The study was supported by Wellcome Trust and Royal Society (Grant no. 099973/Z/12/Z, WT088641), EPSRC (EP/N011554/1), British Heart Foundation Centres of Research Excelence (KCL and Oxford), and UK NIHR (Guy’s and St Thomas’ & Oxford NIHR Biomedical Research Centres, Healthcare Technology Co-operative for Cardiovascular Disease).

Disclosures

None.

Supplementary Material

Footnotes

*

Drs Nordsletten and Lamata are joint senior authors.

CLINICAL PERSPECTIVE

A more accurate and precise noninvasive estimation of the peak pressure drop, beyond Bernoulli’s principle, is now possible by a more comprehensive examination of blood velocity. This work illustrates the large variability in the shape of the velocity profile at the vena contracta after a stenosed valve and how this introduces an uncontrolled source of error in current practice based on Bernoulli’s formulation. Errors are larger and more variable in stenotic cases, where the narrow and irregular opening of the impaired valve produces anisotropic, nonaxisymmetric, and skewed blood flow jets.

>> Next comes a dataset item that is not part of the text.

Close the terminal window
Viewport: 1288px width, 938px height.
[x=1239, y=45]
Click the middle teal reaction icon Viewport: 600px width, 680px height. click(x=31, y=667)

Controlling this factor through the formulation proposed in this work will improve risk stratification and clinical decision-making in valve stenosis and potentially in any other conditions that experience flow constriction, such as a narrowed left ventricular outflow tract in hypertrophic cardiomyopathy. More precise and accurate values of pressure drop can already be obtained clinically from cardiovascular magnetic resonance, also removing the difficulty of aligning an echo probe with the flow jet. Widespread clinical adoption using echo probes is feasible, direct for 3D echo with a good anatomic window, although further efforts to define the optimal acquisition strategy are needed for 2D echo. Avenues of further research are now open to establish the new cutoff values of pressure drop to risk-stratify flow constrictions, to improve the prediction of the net pressure drop, and to determine which pressure biomarker (peak, net, or any of its components) holds the largest prognostic value to predict clinical outcomes.